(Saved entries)
▼

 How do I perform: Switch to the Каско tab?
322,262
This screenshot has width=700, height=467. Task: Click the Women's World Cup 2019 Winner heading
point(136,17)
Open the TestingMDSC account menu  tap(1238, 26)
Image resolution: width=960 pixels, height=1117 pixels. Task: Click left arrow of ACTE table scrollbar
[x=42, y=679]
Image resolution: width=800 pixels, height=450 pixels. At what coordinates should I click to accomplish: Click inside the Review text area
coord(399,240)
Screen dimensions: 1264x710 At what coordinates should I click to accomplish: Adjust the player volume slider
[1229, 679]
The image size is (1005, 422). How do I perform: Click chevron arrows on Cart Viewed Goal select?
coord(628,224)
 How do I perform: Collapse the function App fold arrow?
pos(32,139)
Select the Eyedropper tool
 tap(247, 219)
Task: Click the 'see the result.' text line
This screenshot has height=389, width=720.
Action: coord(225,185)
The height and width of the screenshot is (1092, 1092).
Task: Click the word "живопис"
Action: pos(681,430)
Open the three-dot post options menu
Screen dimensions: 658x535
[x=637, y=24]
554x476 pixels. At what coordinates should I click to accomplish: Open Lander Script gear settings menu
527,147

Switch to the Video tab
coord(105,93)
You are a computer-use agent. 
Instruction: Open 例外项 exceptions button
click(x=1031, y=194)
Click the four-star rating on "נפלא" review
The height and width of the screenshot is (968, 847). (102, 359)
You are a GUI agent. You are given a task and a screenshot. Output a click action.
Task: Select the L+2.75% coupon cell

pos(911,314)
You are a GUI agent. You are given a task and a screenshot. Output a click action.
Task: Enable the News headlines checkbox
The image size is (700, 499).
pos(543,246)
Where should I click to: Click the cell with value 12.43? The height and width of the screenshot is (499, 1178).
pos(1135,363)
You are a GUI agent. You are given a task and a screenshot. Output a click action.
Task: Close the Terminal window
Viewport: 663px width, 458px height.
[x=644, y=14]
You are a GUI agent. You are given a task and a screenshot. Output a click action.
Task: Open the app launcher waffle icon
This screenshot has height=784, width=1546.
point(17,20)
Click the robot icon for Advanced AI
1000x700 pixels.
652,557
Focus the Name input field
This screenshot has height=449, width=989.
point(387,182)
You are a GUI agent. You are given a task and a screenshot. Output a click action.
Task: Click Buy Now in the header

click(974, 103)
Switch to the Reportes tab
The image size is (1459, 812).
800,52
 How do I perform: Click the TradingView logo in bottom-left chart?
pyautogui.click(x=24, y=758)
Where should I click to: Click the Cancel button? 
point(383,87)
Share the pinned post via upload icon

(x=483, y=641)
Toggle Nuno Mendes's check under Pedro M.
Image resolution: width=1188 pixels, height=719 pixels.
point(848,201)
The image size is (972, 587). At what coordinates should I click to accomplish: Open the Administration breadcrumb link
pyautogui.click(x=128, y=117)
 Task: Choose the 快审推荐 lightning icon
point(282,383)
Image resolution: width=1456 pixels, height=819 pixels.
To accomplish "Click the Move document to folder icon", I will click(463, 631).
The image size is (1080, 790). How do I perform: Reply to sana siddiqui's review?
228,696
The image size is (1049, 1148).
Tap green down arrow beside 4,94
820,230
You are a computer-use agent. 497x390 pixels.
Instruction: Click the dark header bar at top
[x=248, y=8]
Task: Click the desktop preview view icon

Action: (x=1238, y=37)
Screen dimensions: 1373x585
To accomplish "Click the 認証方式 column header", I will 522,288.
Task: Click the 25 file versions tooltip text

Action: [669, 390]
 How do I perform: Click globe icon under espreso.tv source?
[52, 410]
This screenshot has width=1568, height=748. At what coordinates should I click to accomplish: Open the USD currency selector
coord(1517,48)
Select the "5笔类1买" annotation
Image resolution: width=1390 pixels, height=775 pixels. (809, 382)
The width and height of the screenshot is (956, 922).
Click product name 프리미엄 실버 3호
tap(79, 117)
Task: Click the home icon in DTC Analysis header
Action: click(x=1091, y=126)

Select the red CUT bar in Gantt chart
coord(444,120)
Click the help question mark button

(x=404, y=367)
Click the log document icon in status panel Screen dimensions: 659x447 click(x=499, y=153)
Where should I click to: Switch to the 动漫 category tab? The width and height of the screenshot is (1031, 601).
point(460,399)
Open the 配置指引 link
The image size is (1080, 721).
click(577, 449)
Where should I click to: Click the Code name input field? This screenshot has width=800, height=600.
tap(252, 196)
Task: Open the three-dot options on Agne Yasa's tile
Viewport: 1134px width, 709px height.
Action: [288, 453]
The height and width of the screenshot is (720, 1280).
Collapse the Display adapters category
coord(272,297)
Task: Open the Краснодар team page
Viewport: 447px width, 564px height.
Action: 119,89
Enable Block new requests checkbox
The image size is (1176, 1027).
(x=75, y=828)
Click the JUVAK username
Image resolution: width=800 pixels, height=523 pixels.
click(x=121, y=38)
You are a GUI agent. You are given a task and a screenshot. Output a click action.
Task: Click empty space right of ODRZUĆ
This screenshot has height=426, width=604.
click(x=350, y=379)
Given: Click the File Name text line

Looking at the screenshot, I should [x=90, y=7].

▲

**Your task**
Write out each line above containing "document".

**Exercise response**
To accomplish "Click the Move document to folder icon", I will click(463, 631).
Click the log document icon in status panel Screen dimensions: 659x447 click(x=499, y=153)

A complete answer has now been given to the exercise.